Across the startup ecosystem, equity ownership fuels the cycle of innovation: Founders take a risk on themselves and their vision when they start a new business, and in exchange they retain sizable ownership in the companies they build. Employees who help build the founder’s vision receive equity compensation that allows them to participate in the upside they help create. Investors supply the capital that underpins innovative companies, and their ownership stakes reward their belief in the innovator’s vision.
Innovation and ownership: They are the core of Carta. Carta’s public policy efforts aim to make them core to our economy.
Our policy work supports efforts to:
Expand ownership opportunities for employees and investors
A policy framework that incentivizes employee ownership and greater investor access to private assets will drive innovation and prosperity.
Employee ownership
Employee ownership benefits the labor force, the company, and the broader economy. Wages have remained largely stagnant for all but the highest earners over the past four decades when accounting for inflation. Employee ownership offers a powerful corrective: By giving employees a share in the profits they help create, ownership supplements the wage with the upside of long-term, high-growth assets. In addition, equity compensation helps companies attract and empower a more engaged workforce with aligned incentives.

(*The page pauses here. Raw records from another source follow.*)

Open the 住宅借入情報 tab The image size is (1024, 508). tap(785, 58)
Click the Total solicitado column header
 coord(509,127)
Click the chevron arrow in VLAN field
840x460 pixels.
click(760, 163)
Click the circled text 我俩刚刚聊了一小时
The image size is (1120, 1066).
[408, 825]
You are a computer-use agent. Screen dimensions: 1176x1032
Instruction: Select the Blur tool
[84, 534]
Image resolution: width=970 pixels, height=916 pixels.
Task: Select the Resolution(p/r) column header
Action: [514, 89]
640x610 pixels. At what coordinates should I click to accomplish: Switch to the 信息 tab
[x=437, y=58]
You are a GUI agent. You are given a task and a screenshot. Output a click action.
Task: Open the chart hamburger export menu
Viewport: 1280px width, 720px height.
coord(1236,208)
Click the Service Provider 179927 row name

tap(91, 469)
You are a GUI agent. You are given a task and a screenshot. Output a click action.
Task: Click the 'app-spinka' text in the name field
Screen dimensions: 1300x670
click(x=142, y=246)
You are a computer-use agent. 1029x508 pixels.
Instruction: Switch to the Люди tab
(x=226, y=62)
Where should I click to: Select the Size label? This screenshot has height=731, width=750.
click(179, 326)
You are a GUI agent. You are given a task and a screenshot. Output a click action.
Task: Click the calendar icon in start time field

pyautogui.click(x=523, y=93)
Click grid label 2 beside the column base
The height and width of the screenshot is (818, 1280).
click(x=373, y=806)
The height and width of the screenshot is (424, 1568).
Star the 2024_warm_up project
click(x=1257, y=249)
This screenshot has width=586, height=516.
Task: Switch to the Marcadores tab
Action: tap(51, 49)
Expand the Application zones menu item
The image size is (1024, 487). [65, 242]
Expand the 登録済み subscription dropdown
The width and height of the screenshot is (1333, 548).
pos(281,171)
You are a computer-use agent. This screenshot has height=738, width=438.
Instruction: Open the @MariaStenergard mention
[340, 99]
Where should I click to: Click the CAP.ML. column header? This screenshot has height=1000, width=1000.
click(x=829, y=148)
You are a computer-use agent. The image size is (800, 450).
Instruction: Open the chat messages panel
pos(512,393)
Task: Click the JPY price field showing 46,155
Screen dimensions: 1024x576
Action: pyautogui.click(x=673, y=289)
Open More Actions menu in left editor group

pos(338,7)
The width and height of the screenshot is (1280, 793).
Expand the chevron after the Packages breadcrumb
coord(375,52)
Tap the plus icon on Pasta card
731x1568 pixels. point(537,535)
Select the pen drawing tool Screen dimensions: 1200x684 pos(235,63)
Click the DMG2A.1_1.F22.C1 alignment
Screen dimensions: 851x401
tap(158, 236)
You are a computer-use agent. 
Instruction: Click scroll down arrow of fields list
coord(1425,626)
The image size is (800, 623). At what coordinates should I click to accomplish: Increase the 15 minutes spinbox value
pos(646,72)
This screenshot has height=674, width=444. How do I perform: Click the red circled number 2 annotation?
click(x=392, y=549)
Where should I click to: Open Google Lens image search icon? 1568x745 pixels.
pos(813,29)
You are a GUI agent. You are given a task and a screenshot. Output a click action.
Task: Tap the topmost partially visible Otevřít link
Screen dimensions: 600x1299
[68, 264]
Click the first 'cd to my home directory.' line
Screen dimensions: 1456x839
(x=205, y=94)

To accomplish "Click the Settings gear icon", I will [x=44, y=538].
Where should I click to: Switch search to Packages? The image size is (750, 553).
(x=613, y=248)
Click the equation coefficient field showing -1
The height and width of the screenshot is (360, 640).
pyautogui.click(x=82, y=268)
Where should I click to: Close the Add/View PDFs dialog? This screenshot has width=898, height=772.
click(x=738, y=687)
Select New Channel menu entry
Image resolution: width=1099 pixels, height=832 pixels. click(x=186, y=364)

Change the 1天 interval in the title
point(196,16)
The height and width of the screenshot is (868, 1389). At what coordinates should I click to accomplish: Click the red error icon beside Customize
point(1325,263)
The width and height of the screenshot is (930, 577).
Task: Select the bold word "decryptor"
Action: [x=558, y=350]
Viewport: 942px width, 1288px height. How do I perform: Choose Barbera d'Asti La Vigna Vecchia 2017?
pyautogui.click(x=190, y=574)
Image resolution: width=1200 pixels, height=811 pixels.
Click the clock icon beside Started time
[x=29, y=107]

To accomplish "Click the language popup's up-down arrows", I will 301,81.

The existing policy framework is focused on wages and does not effectively incentivize equity ownership compensation. Carta supports policies to encourage companies to offer meaningful employee equity ownership to more employees, and better enable employee-owners to realize the full value of their equity through transparency, appropriate tax policy, and access to secondary market liquidity.
Investor access
Ownership for investors is often a question of access. Private market investment opportunities are largely reserved for institutional or wealthy investors. The average investor is generally prohibited from participating in the private markets by narrow accreditation standards. But as the private markets delivered tremendous returns for investors over the past decades, the number of public companies has declined. Companies that do go public do so later in their life cycle. As a result, investment opportunities for everyday investors have decreased and most investors are precluded from investing in and profiting from growth-stage companies, where much of the potential return on investment exists.
Carta supports appropriately expanding retail investor access to private markets, both directly and through appropriately structured funds and retirement vehicles, so that investment opportunities and potential for diversification are not limited to the economically privileged.
Incentivize equity education and transparency
Equity compensation remains poorly understood, which is one reason why policy barriers that inhibit employee ownership continue to persist.
Carta data shows that 65% of vested options expire unexercised—they’re essentially left on the table. In many cases, these options are valuable, meaning that employees are walking away from wealth they helped create. In 2021, that amounted to $580 million worth of vested unexercised employee equity that expired on Carta’s platform alone. There may be various reasons for this, but two clear drivers include a lack of transparency about the value of the equity and a lack of education about how to monetize it. No matter the cause, the result is the same: Employees are losing money they’ve earned.
Carta supports policies to help employee-owners maximize the value of their equity. Policy should incentivize employers to provide employees with clear information about the value of their equity ownership. It should also incentivize employers to equip employee-owners with foundational equity education to help them maximize the value of employee ownership.
Promote capital formation and private market liquidity
Navigating the capital-raising process can be a daunting task for many startups, funds, and businesses.
While the availability of private capital has grown substantially over the past several decades, opportunities to access these resources are limited for entrepreneurs outside of traditional capital-raising hubs and networks. To innovate and spur job creation, entrepreneurs across the country need the ability to raise capital in an effective and efficient manner.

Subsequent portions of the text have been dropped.